[Begin Text]
# The most expensive dog beds I've ever purchased...



## Indigo Bully Connection (Dec 21, 2006)

I live in a mobile home for now.

Well, last summer I started having air conditioner problems and called my dad out...he said some of my ducting came loose and he jerry rigged it until he could come back out...well we've had the A/C off until this week...we turned it on and there was absolutley no airflow...I broke down and called an official A/C man to come out... 

Here's the verdict... The damn dogs desided that the air ducts were wonderful cool dog beds and tore them all to shizzit trying to fluff their beds. one hole was the size of a basket ball!

Before the A/C guy came out I spoke with doug about getting our ducts cleaned since we were dusting twice a week and we had black/grey dust... hell, that was just what little suction my a/c had inhaling all of the freaking DIRT under our house! So, there's no need for any cleaning since we had to get all new! 

$600 dollars later, we have fresh dog beds! lmao...i've went really ******* and chicken wired the bottom of both of our porches to avoid having to buy new ducts again!


----------



## Roxy_Nie (Oct 10, 2008)

OMG......

Sorry that happened to you but you must admit it is pretty funny....lol


----------



## BedlamBully (Jun 6, 2008)

I had a dog eat the skirting off my mobile home lol.

Dern dogs, its a good thing we love them so much.


----------



## Cain714 (Nov 9, 2008)

that sucks, but it could have been worse. You could of needed a new a.c. unit or something crazy like that. Thanks for sharing.


----------



## Indigo Bully Connection (Dec 21, 2006)

amen! It could have been worse! I'm just glad I got some of my paychecks in last week...otherwise we'd still be breathing dirt! Yeah, I can laugh now that it's fixed!!!!


----------



## FloorCandy (Feb 19, 2009)

WOW! I have the same kind of fear. Lady acts like the AC unit is some sort of lookout post, I worry she will break it by climbing on the wires and stuff (theyre all covered in some kind of foam so I know she wont get hurt) As soon as the weather is nice I plan to do the same thing you did, except chicken wire costs money, I have old broken fencing I'm planning to zip tie back to life lol.


----------



## MY MIKADO (Apr 7, 2006)

That is so funny Shana I'm sorry that happened to you but in a way that is just funny.


----------



## American_Pit13 (Apr 23, 2007)
[End Text]
▸ **Required task**:
According to the forum thread, why did the original poster conclude that having the air ducts cleaned was no longer necessary? Answer in one to three sentences. The lines after this point are separate material, unconnected to the forum thread.
[Begin Extracted data]
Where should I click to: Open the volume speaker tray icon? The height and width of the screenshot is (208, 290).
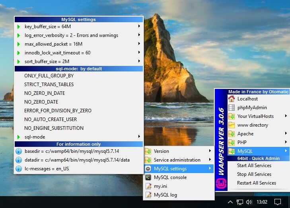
[End Extracted data]
[Begin Extracted data]
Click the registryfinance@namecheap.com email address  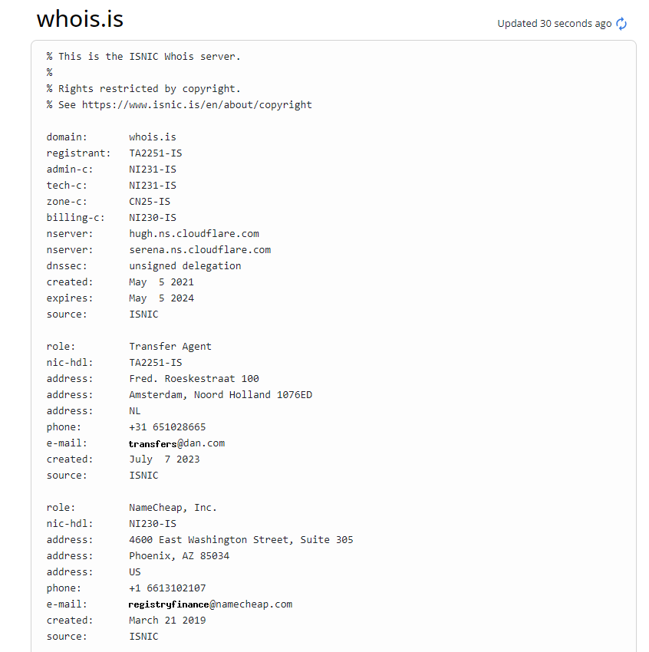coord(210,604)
[End Extracted data]
[Begin Extracted data]
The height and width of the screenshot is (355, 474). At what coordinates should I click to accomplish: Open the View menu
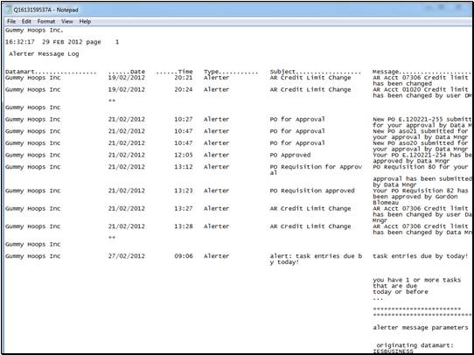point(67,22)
[End Extracted data]
▸ **Written solution**:
The dogs had torn the ducts apart, so all of them had to be replaced with new ones, leaving nothing to clean. The black and grey dust had not come from dirty ducts but from the damaged system drawing in dirt from under the house.